* [ABOUT THIS EXERCISE]: Exclude the pictures, then quote exactly the lines from the one holding "Task: Click the 口座 column header" through the last line of the records.

[Stored records]

★ ★ ★ ★ ★ ★ ★

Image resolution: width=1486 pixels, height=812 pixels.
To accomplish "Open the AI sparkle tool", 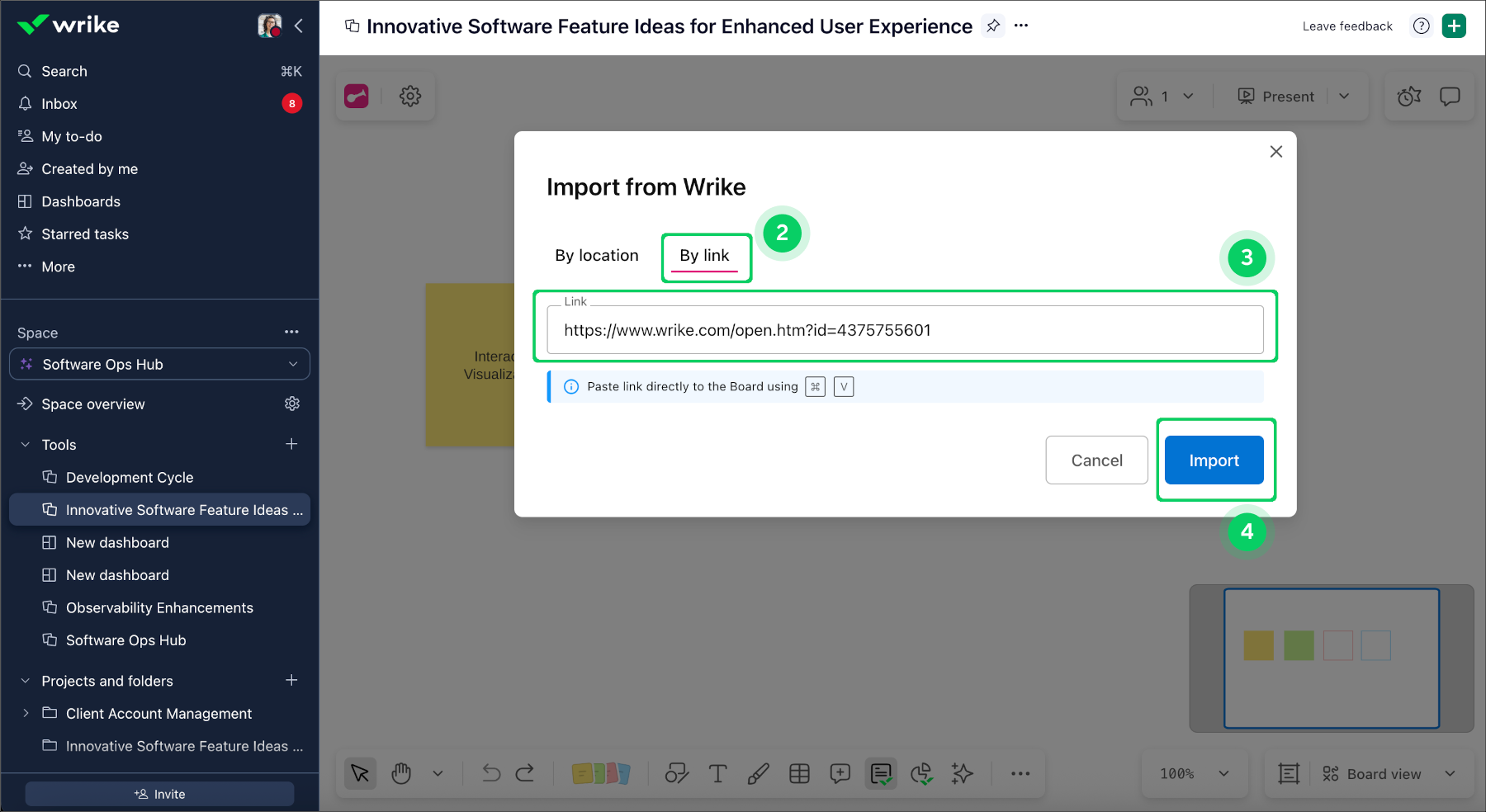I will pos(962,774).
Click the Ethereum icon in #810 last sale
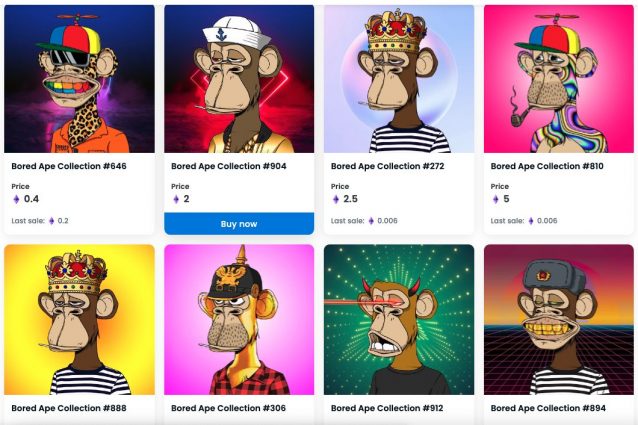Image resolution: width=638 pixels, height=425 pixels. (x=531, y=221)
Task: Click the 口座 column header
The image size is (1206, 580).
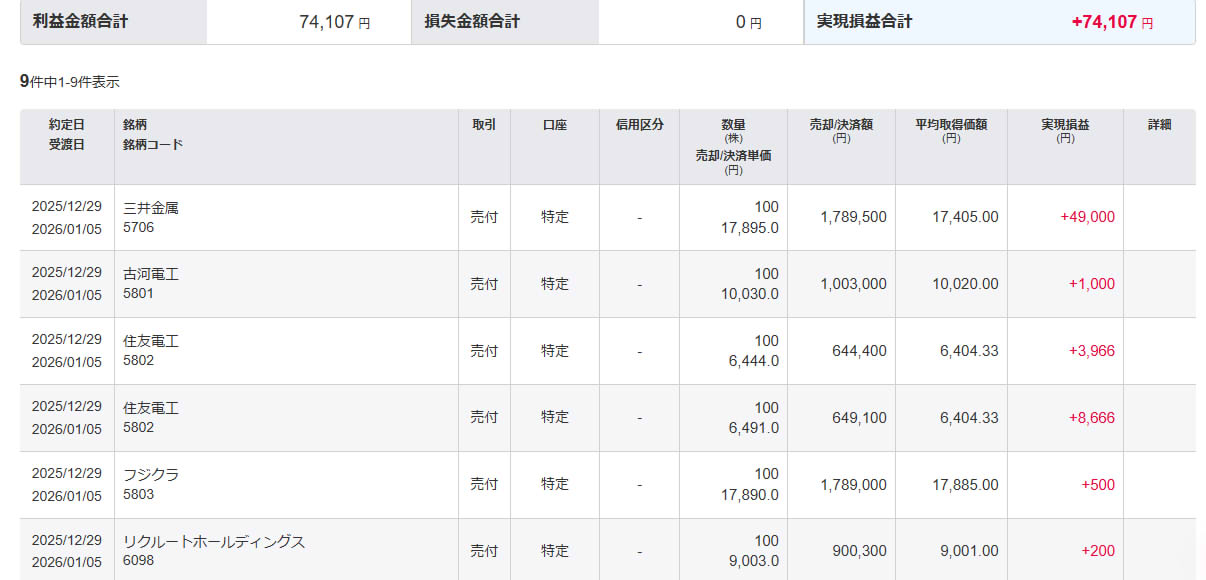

★ ★ ★ ★ ★ ★ ★

* [WRITTEN RESPONSE]:
Task: Click the 口座 column header
The image size is (1206, 580).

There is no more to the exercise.